Wednesday 10 June 2015

The Cost of Health IT Sovereignty

Whenever I tell my friends I’m an eHealth consultant, I get the same two questions:
  1. Why don’t we just take someone else’s eHealth system that works and run it here?
  2. If finance, supply chains, and practically every other industry can move data around easily, why can’t healthcare do it?
Canadians spend far more on their healthcare IT software than they should.  A big reason for this is our provinces’ insistence to go it alone on all their IT projects: building their own networks, software systems, and all the certification work that goes into approving that infrastructure.

Why do our provinces feel compelled to do everything on their own?  Is it a sense of provincial pride?  “We Albertans know better than Manitobans how to run a healthcare system.”  The Bureaucratic Mandate?  “My province needs its own independent Standards, Architecture, Privacy and Security healthcare offices”.  Asserting sovereignty can feel politically rewarding, but it introduces two unnecessary costs to expanding a successful eHealth solution from one Province into another:
  1. Re-certifying for Privacy and Security.
  2. Re-tooling for interoperability.
These costs could be avoided if the provinces set aside their differences and agreed to relinquish their sovereignty for certifying interoperability, privacy and security of healthcare solutions to a federal agency.

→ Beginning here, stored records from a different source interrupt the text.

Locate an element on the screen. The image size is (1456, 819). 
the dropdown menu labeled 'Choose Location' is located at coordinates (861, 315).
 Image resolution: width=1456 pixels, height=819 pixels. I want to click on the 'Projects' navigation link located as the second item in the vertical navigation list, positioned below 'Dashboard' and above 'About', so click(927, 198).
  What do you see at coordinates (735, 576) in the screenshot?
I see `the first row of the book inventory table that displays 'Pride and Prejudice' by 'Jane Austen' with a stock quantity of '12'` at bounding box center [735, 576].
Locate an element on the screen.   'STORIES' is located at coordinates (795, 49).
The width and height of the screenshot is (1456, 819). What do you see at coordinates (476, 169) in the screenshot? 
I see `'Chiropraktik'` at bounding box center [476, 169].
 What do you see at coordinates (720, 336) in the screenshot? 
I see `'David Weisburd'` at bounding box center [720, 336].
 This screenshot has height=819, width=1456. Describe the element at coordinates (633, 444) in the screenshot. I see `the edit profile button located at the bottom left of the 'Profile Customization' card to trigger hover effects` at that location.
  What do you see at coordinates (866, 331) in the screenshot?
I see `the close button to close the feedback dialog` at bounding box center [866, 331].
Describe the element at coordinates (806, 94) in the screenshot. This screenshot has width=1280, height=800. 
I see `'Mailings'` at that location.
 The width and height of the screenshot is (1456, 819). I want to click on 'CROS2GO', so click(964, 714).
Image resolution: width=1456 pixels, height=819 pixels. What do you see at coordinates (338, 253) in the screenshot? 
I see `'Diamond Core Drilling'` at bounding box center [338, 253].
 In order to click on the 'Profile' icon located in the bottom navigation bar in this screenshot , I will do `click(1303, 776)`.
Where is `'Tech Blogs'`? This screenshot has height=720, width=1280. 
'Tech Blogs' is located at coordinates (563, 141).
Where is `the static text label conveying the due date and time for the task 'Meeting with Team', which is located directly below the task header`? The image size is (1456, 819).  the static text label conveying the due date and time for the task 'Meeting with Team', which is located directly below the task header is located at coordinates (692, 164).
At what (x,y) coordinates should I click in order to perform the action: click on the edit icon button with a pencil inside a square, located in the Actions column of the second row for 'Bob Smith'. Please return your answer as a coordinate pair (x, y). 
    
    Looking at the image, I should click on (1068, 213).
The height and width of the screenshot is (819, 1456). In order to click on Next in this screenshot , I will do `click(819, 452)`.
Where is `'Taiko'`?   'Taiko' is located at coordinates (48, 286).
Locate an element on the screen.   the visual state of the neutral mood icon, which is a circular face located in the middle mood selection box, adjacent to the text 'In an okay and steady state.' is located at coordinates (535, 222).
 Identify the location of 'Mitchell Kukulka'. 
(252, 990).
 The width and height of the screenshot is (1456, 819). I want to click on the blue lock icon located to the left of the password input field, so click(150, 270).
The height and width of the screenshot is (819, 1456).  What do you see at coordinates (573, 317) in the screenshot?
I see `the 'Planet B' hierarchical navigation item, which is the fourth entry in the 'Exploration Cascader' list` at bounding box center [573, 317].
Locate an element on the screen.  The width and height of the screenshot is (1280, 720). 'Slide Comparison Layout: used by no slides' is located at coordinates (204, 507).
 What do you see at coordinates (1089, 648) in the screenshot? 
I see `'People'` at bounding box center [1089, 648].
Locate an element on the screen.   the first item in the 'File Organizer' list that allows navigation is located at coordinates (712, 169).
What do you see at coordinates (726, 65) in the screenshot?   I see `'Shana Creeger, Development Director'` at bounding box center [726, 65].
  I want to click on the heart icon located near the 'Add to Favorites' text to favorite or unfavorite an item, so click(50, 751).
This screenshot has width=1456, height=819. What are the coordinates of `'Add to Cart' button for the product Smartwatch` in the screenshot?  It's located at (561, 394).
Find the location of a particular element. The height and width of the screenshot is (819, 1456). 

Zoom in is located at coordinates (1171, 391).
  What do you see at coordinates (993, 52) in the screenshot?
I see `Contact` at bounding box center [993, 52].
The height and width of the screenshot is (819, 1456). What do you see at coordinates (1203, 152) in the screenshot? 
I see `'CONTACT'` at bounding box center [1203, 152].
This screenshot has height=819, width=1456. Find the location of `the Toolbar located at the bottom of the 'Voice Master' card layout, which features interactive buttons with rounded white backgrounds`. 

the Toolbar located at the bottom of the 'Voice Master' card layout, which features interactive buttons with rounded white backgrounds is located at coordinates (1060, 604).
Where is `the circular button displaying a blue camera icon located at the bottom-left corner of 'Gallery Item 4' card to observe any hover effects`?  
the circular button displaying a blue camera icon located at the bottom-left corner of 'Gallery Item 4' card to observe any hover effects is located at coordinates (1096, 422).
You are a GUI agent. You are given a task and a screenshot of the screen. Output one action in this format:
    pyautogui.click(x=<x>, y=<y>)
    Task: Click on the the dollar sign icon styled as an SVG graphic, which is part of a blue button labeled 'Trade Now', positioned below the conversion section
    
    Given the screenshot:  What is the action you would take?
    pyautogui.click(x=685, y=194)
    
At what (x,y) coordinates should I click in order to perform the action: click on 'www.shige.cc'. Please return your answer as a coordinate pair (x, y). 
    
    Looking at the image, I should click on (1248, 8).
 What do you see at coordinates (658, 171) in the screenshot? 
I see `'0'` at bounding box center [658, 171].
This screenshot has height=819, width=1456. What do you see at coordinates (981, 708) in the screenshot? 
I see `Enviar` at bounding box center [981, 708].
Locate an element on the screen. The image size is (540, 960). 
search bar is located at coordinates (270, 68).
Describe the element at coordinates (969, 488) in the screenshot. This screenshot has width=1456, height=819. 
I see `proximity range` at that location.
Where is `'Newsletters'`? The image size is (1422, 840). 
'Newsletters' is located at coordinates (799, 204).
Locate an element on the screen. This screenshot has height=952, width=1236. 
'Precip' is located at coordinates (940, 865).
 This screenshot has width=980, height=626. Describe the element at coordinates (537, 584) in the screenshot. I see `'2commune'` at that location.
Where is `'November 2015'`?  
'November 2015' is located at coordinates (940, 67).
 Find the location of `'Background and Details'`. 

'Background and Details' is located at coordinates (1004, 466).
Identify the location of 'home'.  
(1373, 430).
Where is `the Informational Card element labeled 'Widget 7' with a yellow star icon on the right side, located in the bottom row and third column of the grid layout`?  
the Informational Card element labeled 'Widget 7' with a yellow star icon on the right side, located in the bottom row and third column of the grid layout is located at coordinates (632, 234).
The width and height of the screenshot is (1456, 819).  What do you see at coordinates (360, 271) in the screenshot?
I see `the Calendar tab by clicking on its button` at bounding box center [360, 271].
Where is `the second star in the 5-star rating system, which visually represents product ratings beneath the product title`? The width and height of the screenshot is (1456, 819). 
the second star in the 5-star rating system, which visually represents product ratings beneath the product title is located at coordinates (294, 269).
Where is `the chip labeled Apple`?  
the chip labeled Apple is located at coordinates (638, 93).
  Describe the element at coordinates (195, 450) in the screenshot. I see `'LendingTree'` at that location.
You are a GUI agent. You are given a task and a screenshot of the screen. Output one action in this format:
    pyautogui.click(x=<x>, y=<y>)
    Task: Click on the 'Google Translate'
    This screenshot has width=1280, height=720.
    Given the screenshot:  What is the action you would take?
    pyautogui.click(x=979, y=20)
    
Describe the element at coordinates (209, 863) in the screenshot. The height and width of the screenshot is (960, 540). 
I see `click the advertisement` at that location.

Canada Health Infoway (CHI) has been eager to take on this role and will certify that a healthcare system meets national interoperability, privacy, and security standards.  As a vendor, I welcome the opportunity to certify my system once with a national agency and be done with it.  However, before I sign up for this, I first need to be damn sure this certification will be honoured by most of the provinces.  It’s currently not mandated by any.

Without the explicit agreement of the provinces to relinquish this responsibility to CHI, CHI’s certification is meaningless.  There are two things CHI could do to fix this:
  1. Co-operation.  Persuade provinces to relinquish responsibility for this certification work to Canada Health Infoway.  Vendors want it (see the published ITAC Health position).  Citizens want it (because they want eHealth systems sooner, at a lower cost.)  All that remains is persuading provincial governments to do the right thing.
  2. Incentive.  Secure billions of dollars of funding from the Federal Government and provide it to organizations only if they purchase certified systems.  This is the approach the U.S. took with its Centers for Medicare & Medicaid Services Meaningful Use Incentive program.
If Canada doesn’t figure this out, our Health IT sector will eventually just get replaced by American solutions.  We still have time to get our act together, but we will need to act fast.  Solving this should be a top priority for Infoway.